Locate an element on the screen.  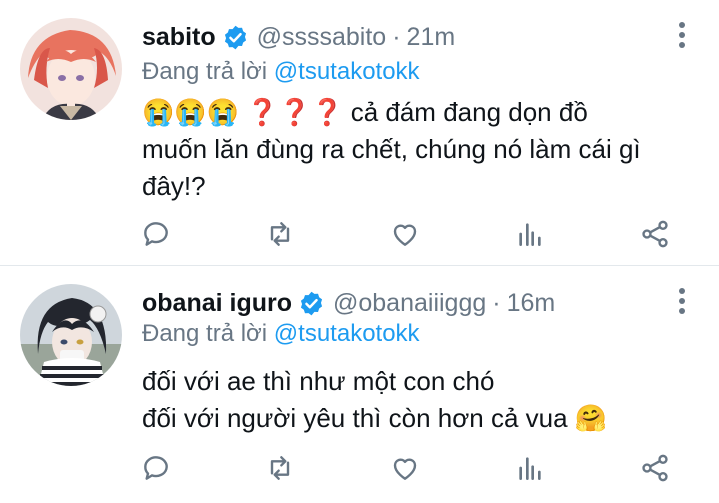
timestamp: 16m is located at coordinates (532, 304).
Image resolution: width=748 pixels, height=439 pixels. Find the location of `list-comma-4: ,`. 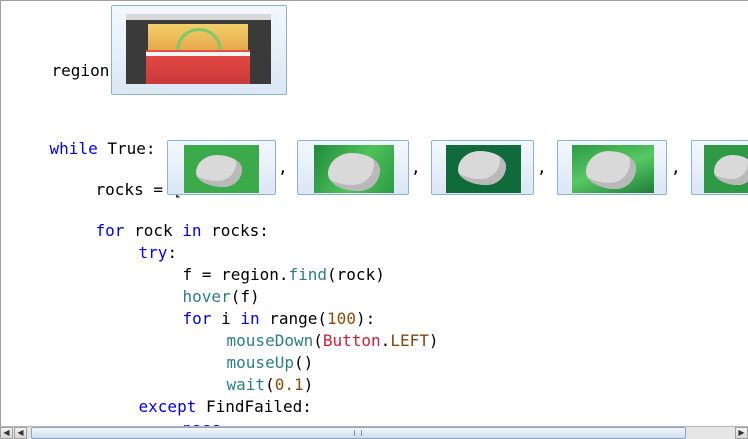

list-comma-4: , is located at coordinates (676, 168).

---

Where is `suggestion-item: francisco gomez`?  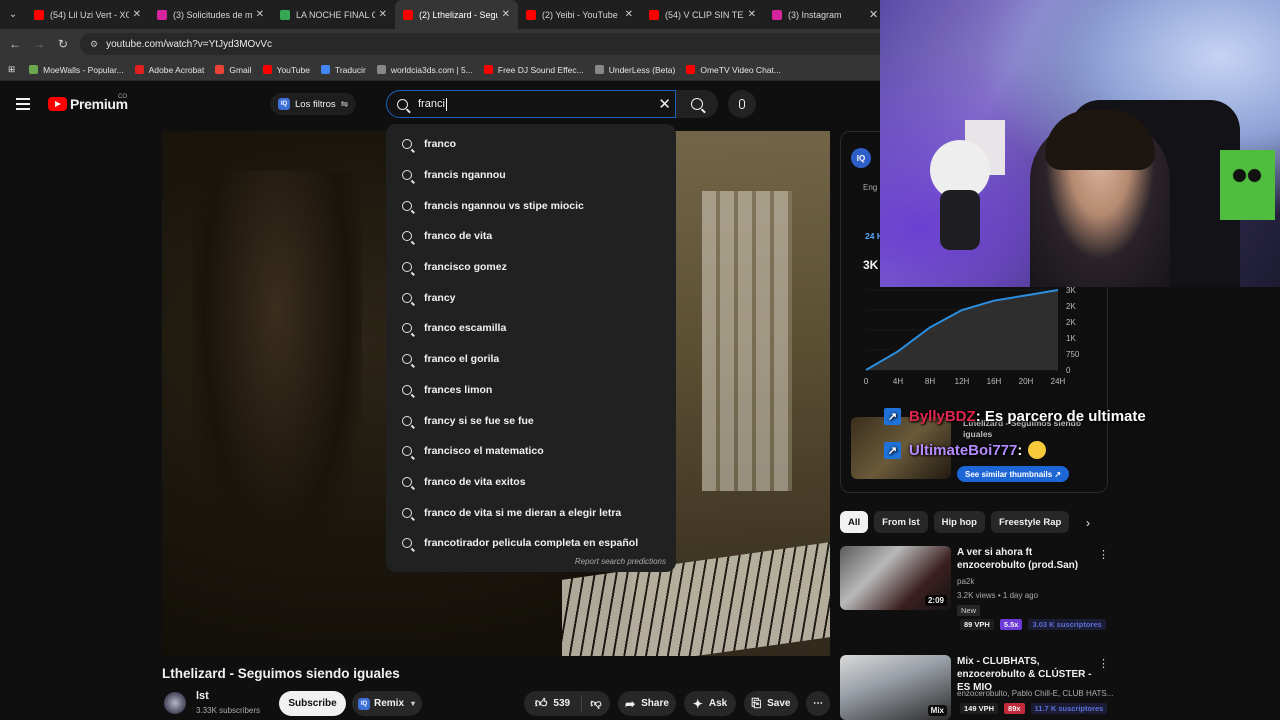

◆ About this task ◆
Output the lines of the records exactly, starting with the line containing "Locate an element on the screen." and continuing through the line containing "list-comma-4: , is", both included. Leave the pictures out of the answer.

◆ Solved exercise ◆
Locate an element on the screen.  
timestamp: 16m is located at coordinates (532, 304).
Image resolution: width=748 pixels, height=439 pixels. Find the location of `list-comma-4: ,`. 

list-comma-4: , is located at coordinates (676, 168).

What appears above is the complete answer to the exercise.